O relator do projeto de Lei Antifacção na Câmara dos Deputados, Guilherme Derrite, garantiu que as competências da Polícia Federal (PF) serão mantidas, negando que as alterações propostas equiparem facções a terrorismo. Em entrevista coletiva, Derrite buscou dissipar preocupações manifestadas por representantes do governo e da PF sobre um possível enfraquecimento da atuação da Polícia Federal contra o crime organizado.
O presidente da Câmara, Hugo Motta, confirmou a intenção de votar o projeto, agora denominado “marco legal do combate ao crime organizado”, nesta quarta-feira (12). Motta assegurou que nenhuma discussão coloca em risco a soberania e que a Casa não tem interesse em retirar o poder da PF.
Derrite explicou que buscou unir sugestões da legislação antiterrorismo ao projeto Antifacção, sem, contudo, equiparar os tipos penais. Segundo o relator, uma ressalva sobre o papel das justiças estaduais gerou uma narrativa equivocada sobre o enfraquecimento do trabalho da Polícia Federal.
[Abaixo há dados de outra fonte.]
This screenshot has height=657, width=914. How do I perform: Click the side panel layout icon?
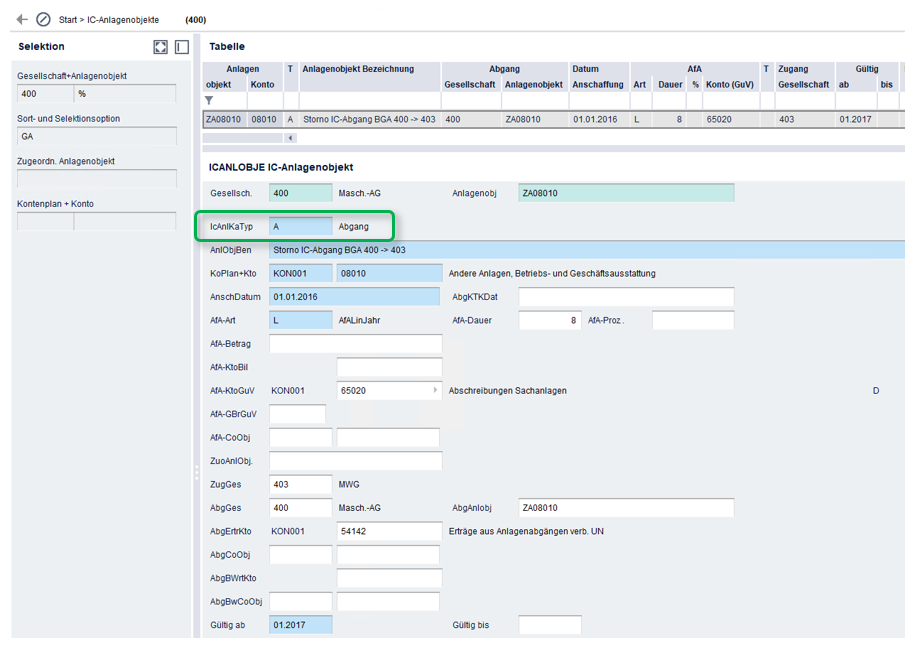pyautogui.click(x=182, y=47)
O relator defendeu que o texto do projeto endurece as penas para membros de organizações criminosas, com previsão de 20 a 40 anos de prisão, superando a lei antiterrorismo, que prevê de 12 a 30 anos. O projeto original do governo federal previa aumento de pena até 30 anos.
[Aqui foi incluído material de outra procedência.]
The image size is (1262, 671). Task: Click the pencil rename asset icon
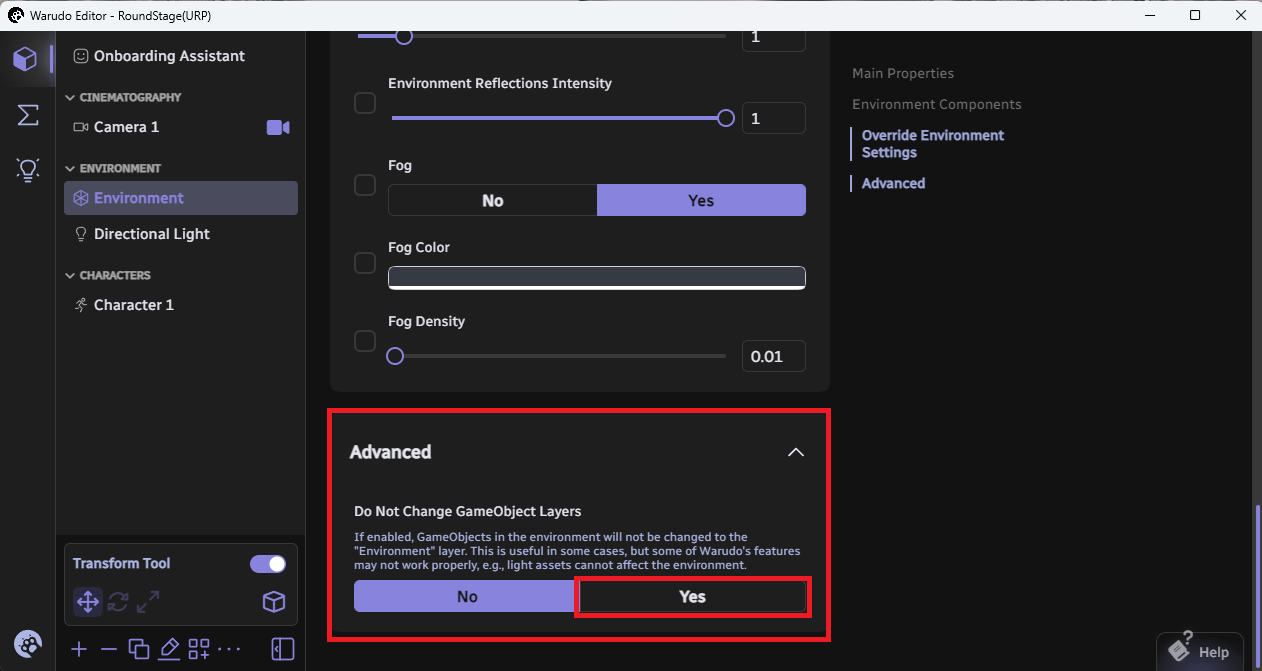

O texto também prevê a criação de um banco nacional de membros de organizações criminosas, com prazo de seis meses para sua implementação, e incentiva a criação de bancos estaduais. Líderes de organizações criminosas deverão cumprir pena diretamente no sistema penal federal, sem acesso à visita íntima, e seus dependentes não terão direito ao auxílio-reclusão.
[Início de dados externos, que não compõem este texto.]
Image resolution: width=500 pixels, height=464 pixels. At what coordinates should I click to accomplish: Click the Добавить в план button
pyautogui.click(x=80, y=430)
Os crimes praticados por organizações criminosas passam a ser considerados hediondos, com cumprimento de pena de no mínimo 70% em regime fechado, podendo chegar a 85% para líderes, reincidentes ou em casos de crimes mais graves. Derrite ressaltou a necessidade de integração entre as forças de segurança e afirmou que o diálogo sobre o projeto está aberto com todas as bancadas do Congresso e com o governo federal.